By Rob Starr, Content Manager, Big4.com
US deal flow is likely to remain tempered in 2013 with activity remaining at or near a 10-year low. Ernst & Young LLP’s Transaction Advisory Services says macroeconomic ambiguity combined with a continued corporate focus on lower risk, organic growth opportunities and smaller, strategic deals will define deal-making in 2013.
Fewer US companies report plans to execute an acquisition in the next year as appetite for M&A fell to 23% from 34% six months earlier, according to Ernst & Young LLP’s US Capital Confidence Barometer.1 Of those companies that are planning an acquisition, 81% say they will consider deals worth US$500 million or less, suggesting that deals next year will be smaller and focused on filling strategic gaps and extending existing businesses.2 Private equity (PE) firms have a slightly more positive outlook, citing improving fundraising and confidence in credit availability.

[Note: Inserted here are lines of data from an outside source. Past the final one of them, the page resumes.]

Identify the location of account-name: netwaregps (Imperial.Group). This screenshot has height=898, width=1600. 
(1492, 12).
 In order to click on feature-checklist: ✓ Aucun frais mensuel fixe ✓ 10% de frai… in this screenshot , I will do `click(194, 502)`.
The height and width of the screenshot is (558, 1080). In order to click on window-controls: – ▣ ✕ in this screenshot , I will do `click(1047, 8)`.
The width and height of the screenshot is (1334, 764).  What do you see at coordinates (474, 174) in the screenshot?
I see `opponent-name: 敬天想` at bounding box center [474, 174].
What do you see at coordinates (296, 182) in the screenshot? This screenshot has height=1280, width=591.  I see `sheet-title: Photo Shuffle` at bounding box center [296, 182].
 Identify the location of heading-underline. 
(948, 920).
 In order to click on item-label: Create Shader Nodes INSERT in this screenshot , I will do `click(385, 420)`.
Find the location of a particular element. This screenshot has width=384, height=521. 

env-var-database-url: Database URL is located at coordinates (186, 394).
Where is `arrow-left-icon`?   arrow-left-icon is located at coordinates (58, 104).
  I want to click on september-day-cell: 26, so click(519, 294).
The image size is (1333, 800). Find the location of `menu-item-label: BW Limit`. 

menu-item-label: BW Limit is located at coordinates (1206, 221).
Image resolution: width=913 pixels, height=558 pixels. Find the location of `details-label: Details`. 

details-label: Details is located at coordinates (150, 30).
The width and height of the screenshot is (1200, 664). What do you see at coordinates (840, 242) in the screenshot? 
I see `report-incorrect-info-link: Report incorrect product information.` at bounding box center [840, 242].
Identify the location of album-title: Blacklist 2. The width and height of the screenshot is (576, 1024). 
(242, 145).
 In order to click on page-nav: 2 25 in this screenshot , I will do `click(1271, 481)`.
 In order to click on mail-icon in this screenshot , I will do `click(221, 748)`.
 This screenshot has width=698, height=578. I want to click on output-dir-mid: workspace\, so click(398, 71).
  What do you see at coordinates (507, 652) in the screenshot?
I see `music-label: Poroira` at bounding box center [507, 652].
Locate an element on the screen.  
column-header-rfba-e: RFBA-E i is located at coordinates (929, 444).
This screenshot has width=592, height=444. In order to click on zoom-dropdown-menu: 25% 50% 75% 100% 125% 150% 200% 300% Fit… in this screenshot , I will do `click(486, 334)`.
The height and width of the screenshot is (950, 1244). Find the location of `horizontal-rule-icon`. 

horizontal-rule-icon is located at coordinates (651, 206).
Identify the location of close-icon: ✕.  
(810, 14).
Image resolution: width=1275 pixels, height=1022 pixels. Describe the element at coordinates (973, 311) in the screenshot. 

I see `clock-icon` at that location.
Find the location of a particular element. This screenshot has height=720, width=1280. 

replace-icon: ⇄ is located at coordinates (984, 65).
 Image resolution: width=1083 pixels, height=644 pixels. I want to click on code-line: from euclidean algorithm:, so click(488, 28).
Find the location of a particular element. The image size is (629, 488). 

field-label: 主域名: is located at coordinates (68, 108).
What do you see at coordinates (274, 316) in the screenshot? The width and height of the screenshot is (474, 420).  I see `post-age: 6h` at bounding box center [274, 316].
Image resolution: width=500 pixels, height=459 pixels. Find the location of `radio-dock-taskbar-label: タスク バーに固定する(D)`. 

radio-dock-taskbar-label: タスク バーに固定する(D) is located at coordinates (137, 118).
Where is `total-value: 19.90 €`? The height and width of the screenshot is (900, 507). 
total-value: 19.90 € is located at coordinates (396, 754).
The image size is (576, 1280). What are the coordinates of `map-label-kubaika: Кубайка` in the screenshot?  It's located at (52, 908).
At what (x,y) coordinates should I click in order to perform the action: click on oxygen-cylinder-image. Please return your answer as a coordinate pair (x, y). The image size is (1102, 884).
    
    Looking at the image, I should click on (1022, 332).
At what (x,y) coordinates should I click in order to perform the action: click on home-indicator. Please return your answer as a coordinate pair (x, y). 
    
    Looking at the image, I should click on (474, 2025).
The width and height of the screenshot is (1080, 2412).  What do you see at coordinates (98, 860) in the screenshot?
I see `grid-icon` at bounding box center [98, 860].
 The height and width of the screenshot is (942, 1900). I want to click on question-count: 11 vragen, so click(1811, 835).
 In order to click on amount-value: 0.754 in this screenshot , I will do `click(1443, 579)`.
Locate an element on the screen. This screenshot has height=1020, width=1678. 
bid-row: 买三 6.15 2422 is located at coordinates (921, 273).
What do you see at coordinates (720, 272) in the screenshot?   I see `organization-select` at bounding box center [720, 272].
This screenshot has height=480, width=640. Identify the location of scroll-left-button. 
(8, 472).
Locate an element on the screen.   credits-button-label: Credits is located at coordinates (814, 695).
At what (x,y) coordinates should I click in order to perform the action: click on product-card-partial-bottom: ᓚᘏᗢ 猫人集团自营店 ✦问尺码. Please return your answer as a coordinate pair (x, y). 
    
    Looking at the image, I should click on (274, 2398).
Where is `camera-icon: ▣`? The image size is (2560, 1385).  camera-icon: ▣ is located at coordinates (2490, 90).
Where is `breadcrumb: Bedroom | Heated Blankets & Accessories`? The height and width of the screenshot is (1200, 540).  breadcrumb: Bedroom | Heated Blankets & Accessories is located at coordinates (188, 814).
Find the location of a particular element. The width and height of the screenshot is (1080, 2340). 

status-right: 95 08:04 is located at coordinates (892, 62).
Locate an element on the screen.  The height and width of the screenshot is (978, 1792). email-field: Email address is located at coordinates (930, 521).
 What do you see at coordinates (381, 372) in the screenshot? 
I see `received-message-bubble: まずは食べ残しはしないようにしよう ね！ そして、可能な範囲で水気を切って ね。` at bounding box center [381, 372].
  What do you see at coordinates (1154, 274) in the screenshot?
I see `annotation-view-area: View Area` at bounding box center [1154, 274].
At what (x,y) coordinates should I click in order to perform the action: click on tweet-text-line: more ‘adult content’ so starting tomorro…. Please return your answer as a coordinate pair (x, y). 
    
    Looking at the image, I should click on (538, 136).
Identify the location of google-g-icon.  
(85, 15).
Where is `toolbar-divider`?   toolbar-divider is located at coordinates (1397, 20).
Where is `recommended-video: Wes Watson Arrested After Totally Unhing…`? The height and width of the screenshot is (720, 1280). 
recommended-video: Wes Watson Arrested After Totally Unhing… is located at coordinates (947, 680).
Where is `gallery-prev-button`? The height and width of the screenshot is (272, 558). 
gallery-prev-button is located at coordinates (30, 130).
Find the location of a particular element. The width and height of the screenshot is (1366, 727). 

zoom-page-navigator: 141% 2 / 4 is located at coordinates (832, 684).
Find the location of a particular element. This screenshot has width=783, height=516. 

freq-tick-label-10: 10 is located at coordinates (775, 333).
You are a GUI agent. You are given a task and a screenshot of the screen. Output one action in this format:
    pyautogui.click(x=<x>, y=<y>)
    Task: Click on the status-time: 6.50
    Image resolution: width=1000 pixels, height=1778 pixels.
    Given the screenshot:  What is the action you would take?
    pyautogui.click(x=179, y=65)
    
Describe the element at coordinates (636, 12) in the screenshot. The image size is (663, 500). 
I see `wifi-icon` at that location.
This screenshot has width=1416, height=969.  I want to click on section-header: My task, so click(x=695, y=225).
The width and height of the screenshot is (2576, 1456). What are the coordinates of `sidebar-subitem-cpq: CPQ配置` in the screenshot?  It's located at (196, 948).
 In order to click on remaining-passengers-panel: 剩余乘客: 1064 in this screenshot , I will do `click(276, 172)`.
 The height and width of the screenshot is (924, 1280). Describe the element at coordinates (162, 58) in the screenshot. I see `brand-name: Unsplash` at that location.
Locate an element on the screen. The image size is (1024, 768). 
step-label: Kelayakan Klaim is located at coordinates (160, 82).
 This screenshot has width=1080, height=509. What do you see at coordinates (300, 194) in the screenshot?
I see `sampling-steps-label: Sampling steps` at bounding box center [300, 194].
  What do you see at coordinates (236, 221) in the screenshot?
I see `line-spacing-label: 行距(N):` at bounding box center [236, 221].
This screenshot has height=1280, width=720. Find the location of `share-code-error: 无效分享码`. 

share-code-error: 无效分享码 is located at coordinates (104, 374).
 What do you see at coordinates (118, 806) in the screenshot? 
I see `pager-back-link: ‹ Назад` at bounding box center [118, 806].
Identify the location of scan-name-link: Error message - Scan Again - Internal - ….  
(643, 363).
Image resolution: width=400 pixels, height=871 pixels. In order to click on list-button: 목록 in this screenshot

At the end of 2011, conditions looked promising, and experts pointed to an M&A revival for 2012. However, persistent economic uncertainty, Eurozone turmoil, slower growth in emerging markets, a looming fiscal cliff with a prolonged lack of clarity in the US around tax reform and healthcare legislation depressed the global economy, and companies around the world turned their focus inward. There is slim chance of a short-term turnaround in the global economic slump and the ongoing slow growth in the US. According to the US Capital Confidence Barometer, 76% of US companies think the global economy shows no signs of improvement.